We are doing science for policy
The Joint Research Centre (JRC) is the European Commission's science and knowledge service which employs scientists to carry out research in order to provide independent scientific advice and support to EU policy.
The JRC has developed a smartphone app that will help citizens to capture and share information about 37 invasive alien species of Union concern in Europe. The 'Invasive Alien Species Europe' app, which contains detailed information and photos of those plants and animals, makes it possible for citizens to use their phones' GPS system and camera to capture images of them.
Tibor Navracsics, Commissioner for Education, Culture, Youth and Sport, responsible for the JRC, said: “The beauty of this app is that it turns its users into citizen-scientists, helping to monitor invasive alien species that threaten biodiversity in the EU. Information collected will enrich existing insights into invasive alien species. In this way we also foster citizens' awareness of the problems caused by invasive alien species in Europe".
Alien species are animals and plants introduced by accident or deliberately into a natural environment where they would not be normally found. A small proportion of these alien species becomes invasive and has significant negative consequences for their new environment, as they impact biodiversity and ecosystem services, causing damage worth millions of euros every year.

[Dataset rows]
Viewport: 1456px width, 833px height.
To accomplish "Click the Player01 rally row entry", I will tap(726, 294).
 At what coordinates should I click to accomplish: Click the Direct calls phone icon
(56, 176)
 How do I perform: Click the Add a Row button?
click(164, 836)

==

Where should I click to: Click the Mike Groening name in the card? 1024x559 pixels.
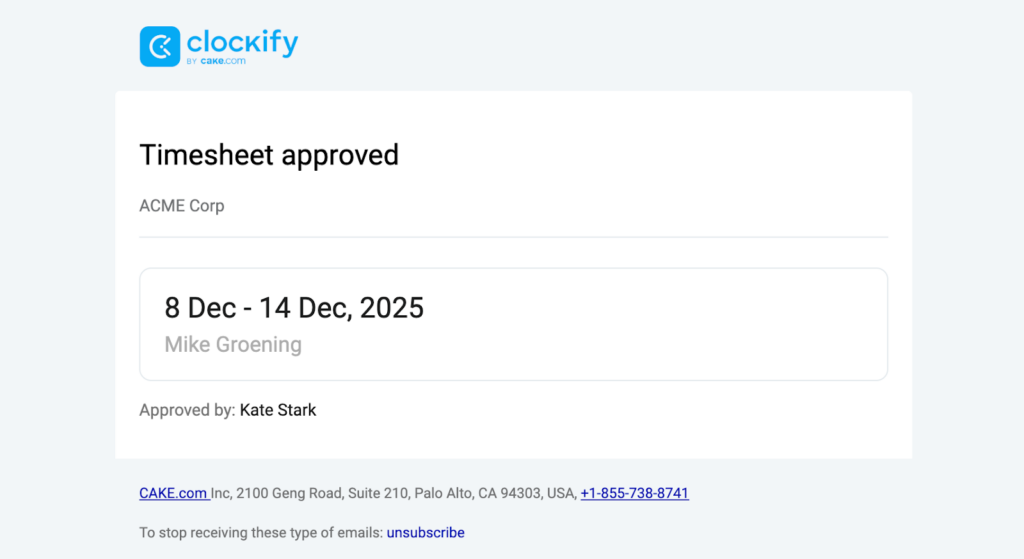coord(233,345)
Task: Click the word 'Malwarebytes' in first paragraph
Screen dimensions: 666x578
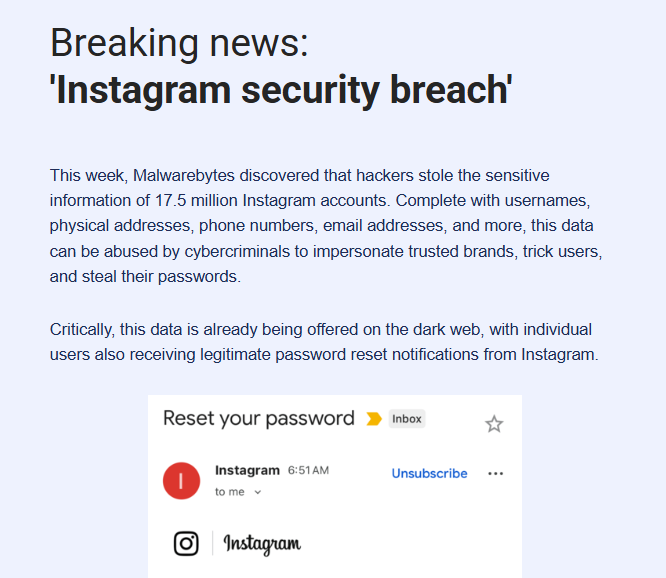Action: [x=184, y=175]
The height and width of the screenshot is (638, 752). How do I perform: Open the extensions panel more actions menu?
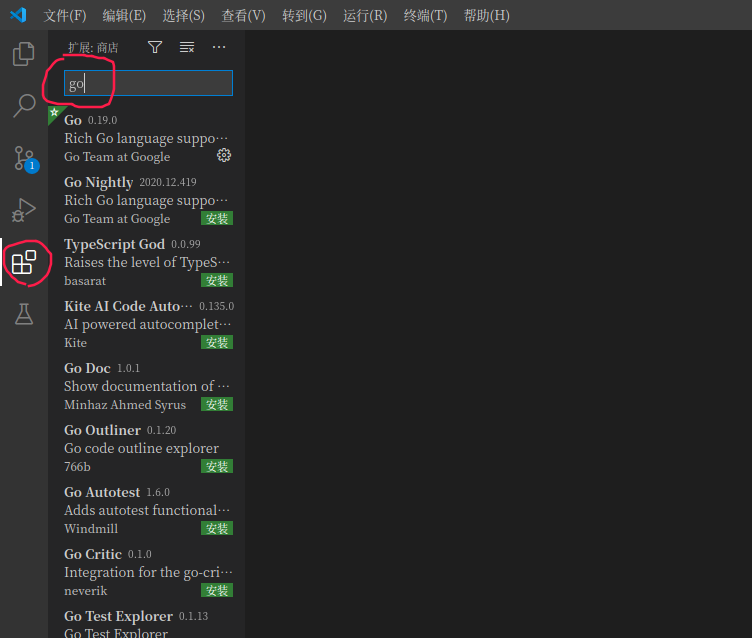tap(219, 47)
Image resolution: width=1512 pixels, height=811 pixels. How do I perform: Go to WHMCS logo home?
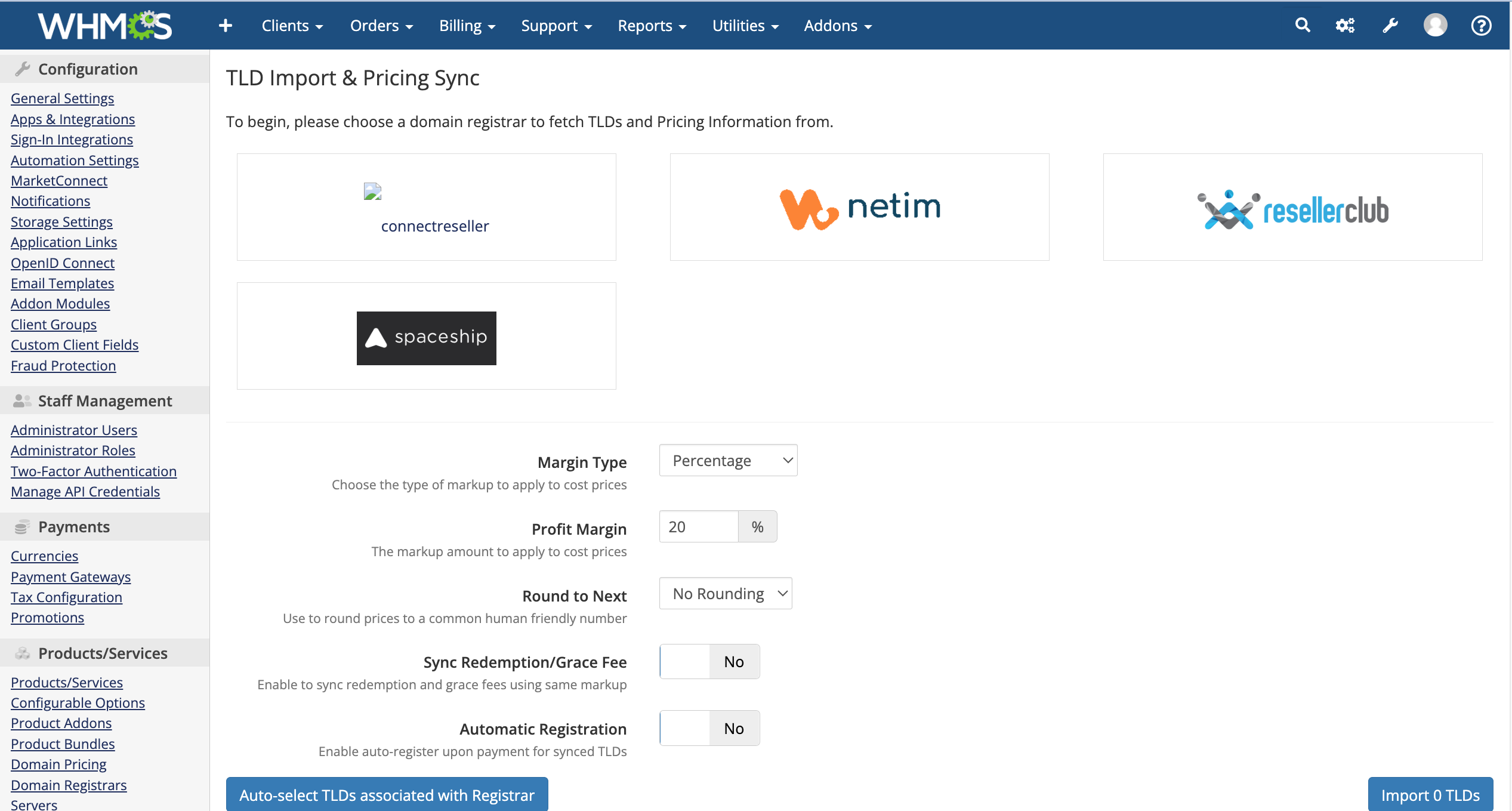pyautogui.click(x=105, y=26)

Task list:
- a) According to the JRC app announcement, how many invasive alien species of Union concern does the app cover?
- b) Duplicate the part of the JRC app announcement from "We are doing" to "images of them.".
- c) Do these statements agree with the JRC app announcement? (i) The JRC is the European Commission's science and knowledge service. (ii) Tibor Navracsics is the Commissioner for Research and Innovation. (iii) Most alien species become invasive.

Solutions below:
- a) 37

- b)
We are doing science for policy
The Joint Research Centre (JRC) is the European Commission's science and knowledge service which employs scientists to carry out research in order to provide independent scientific advice and support to EU policy.
The JRC has developed a smartphone app that will help citizens to capture and share information about 37 invasive alien species of Union concern in Europe. The 'Invasive Alien Species Europe' app, which contains detailed information and photos of those plants and animals, makes it possible for citizens to use their phones' GPS system and camera to capture images of them.

- c)
(i) Yes: "The Joint Research Centre (JRC) is the European Commission's science and knowledge service"
(ii) No: "Tibor Navracsics, Commissioner for Education, Culture, Youth and Sport"
(iii) No: "A small proportion of these alien species becomes invasive"